ASPEN, District Judge:

Third-party defendant J.J.L. Incorporated, d/b/a American Roofing & Repair Co. (“American”), seeks leave of this Court to withdraw its previously filed answer to J. Robert Carlton’s third-party complaint and moves to dismiss the third-party complaint pursuant to Rule 12(b)(6) of the Federal Rules of Civil Procedure. For reasons set forth below, American’s motion is denied.

Leaseway Warehouses, Inc. (“Leaseway”) brought the original action against Carlton in March of 1982. 1 Leaseway alleged in Count I of its complaint that it had entered into a lease with Carlton for a warehouse whereby Carlton, as Lessor, agreed to repair the warehouse roof prior to the start of the lease term. In order to comply with the agreement, Carlton employed American to perform the roofing repairs. Leaseway contended it suffered damages since the repair work was not done in a good and workmanlike manner and that, as a result, Carlton was in breach of the lease.

On April 19, 1982, Carlton filed a third-party complaint against American contending that American breached both an implied and express warranty to perform the repairs in a proper and workmanlike manner and that if Carlton had to respond to Lease-way with damages due to the allegedly improper repair work, Carlton would then be entitled to recover damages against American. American’s grounds for its motion to dismiss the third-party complaint are that Carlton is not entitled to indemnity from American under the substantive law of Illinois.

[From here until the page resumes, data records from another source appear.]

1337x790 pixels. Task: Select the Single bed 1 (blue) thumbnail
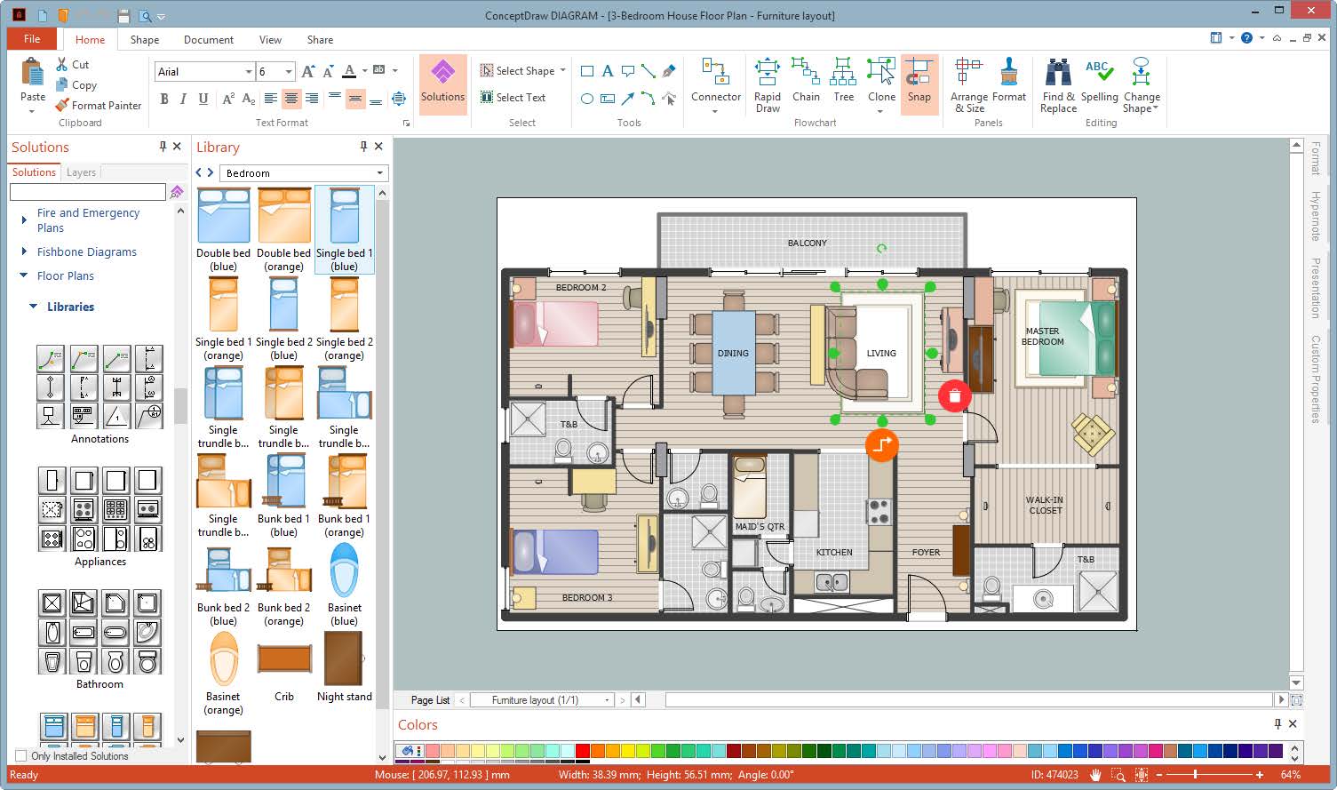pos(344,216)
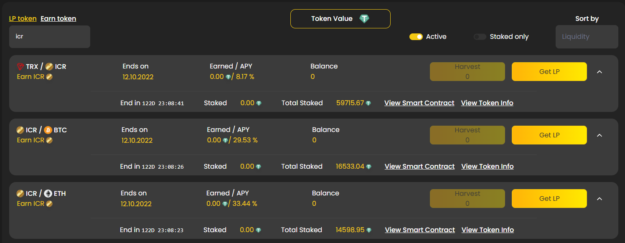Toggle the Active switch off
The height and width of the screenshot is (243, 625).
(416, 37)
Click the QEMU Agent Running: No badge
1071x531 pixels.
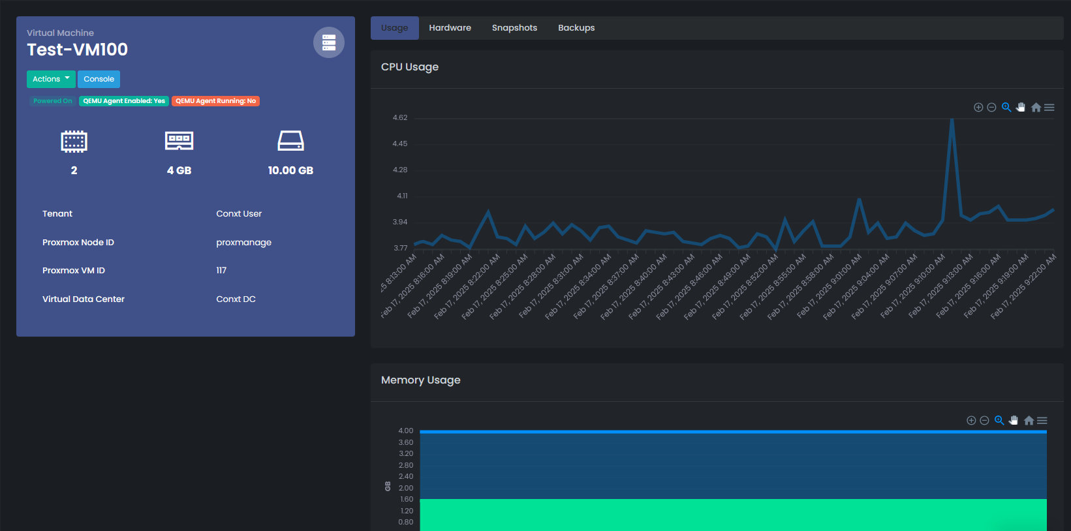[215, 101]
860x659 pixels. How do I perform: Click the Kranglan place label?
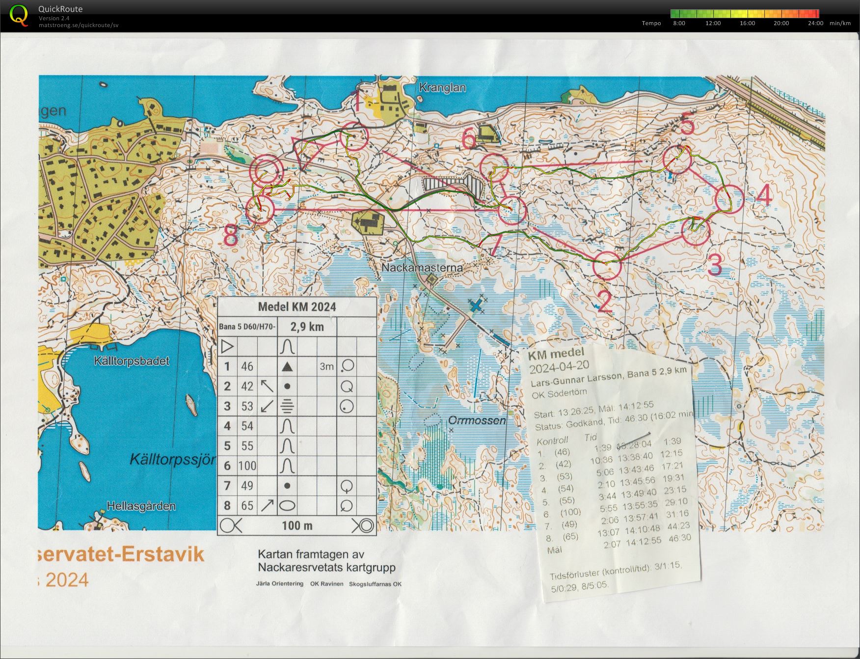(442, 88)
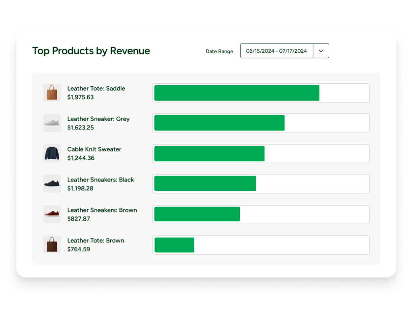
Task: Select the Cable Knit Sweater green bar
Action: pyautogui.click(x=209, y=154)
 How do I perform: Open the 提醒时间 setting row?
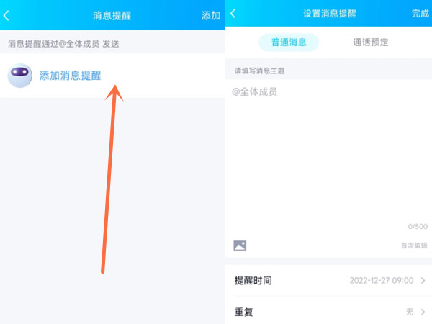(x=253, y=280)
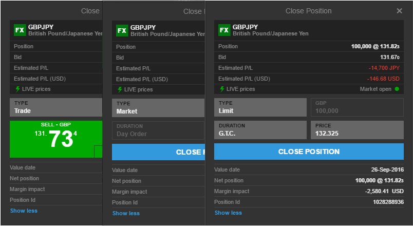Click lightning LIVE prices icon, middle panel
This screenshot has width=413, height=226.
pos(120,90)
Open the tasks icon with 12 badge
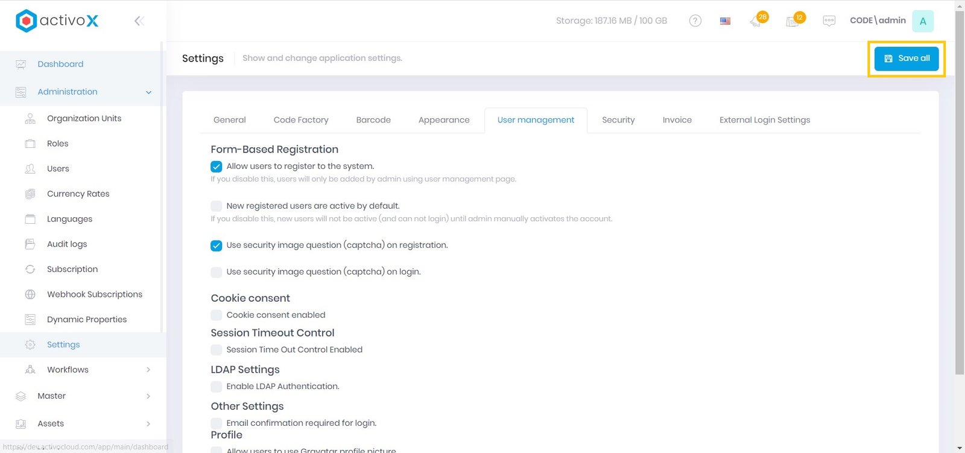 793,21
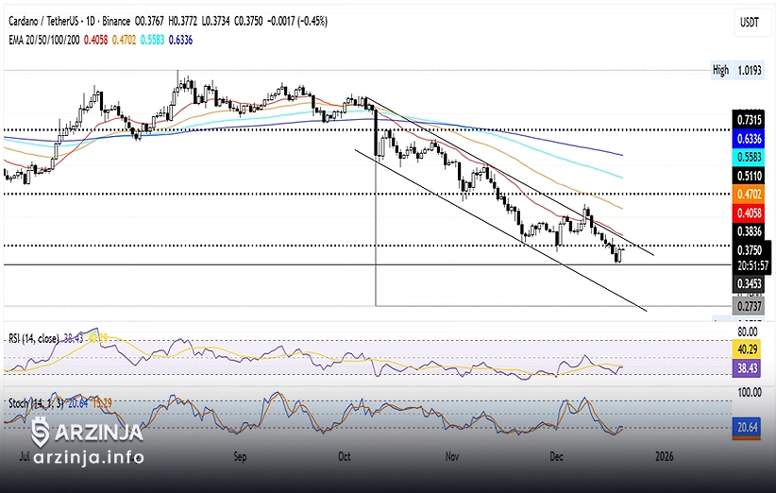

For purposes of a motion to dismiss, we must take the allegations of Carlton’s complaint as true, viewing them and any reasonable inferences to be drawn from them in the light most favorable to him. Powe v. City of Chicago, 664 F.2d 639, 642 (7th Cir.1981). Carlton’s complaint should be dismissed, moreover, only if it appears beyond doubt that he can prove “no set of facts in support of his claim which would entitle him to relief.” Conley v. Gibson, 355 U.S. 41, 45-46, 78 S.Ct. 99, 101-02, 2 L.Ed.2d 80 (1957).

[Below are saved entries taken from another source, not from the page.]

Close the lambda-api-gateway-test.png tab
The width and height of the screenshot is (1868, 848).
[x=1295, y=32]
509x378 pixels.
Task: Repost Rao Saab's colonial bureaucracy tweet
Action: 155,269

Third-party practice in the federal courts is regulated by Rule 14(a) of the Federal Rules of Civil Procedure. This rule permits a defendant to bring a third party into an action, provided the third party is liable to the defendant for the claim made against him. The rule reads, in pertinent part, as follows:

At any time after commencement of the action a defending party, as a third-party plaintiff, may cause a summons and com *1043 plaint to be served upon a person not a. party to the action who is or may be liable to him for all or part of the plaintiff’s claim against him.

Fed.R.Civ.P. 14(a).

The purposes of Rule 14 are to avoid circuity of action and multiplicity of suits, to prevent the necessity of trying several related claims in different lawsuits and to enable all related claims to be disposed of in one action, thereby simplifying and expediting litigation, eliminating unnecessary expense and saving the time of the courts. Colton v. Swain, 527 F.2d 296 (7th Cir.1975). Hence, the rule is liberally construed to effectuate its intended purpose, and the decision to grant leave to bring in a third-party defendant is left within the sound discretion of the court.

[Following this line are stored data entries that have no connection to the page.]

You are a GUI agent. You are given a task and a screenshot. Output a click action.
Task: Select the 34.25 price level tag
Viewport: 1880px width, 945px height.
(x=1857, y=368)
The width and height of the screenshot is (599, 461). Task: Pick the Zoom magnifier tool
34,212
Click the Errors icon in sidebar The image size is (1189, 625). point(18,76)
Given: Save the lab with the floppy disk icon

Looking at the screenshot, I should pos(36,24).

As stated in the rule, it must appear that the third party is one who is, or may be, liable to the defendant for all or part of the plaintiff’s claim against such defendant. However, the possible liability of the prospective third party must be based on a theory of recovery recognized under the controlling state substantive law. 527 F.2d at 300.

A.

American contends that Carlton’s third-party complaint must be dismissed since Illinois law does not recognize the Ryan Doctrine of implied contractual indemnification in building contractor actions. See Ryan Stevedoring Co. v. Pan-Atlantic Steamship Corp., 350 U.S. 124, 76 S.Ct. 232, 100 L.Ed. 133 (1956). In Ryan, the court found an implied indemnity agreement between a stevedoring company and a shipowner. The shipowner had contracted with Ryan to load the owner’s ship. The stevedoring operations were not performed in a good and workmanlike manner, and, as a result, one of the stevedore’s employees was injured. The injured employee brought an action against the shipowner to recover for the injuries he sustained. The stevedoring company was impleaded as a third-party defendant and ordered to indemnify the shipowner for the liability caused by the stevedore’s breach of an implied warranty to perform its operations in a proper and safe manner. 350 U.S. 133, 76 S.Ct. 237.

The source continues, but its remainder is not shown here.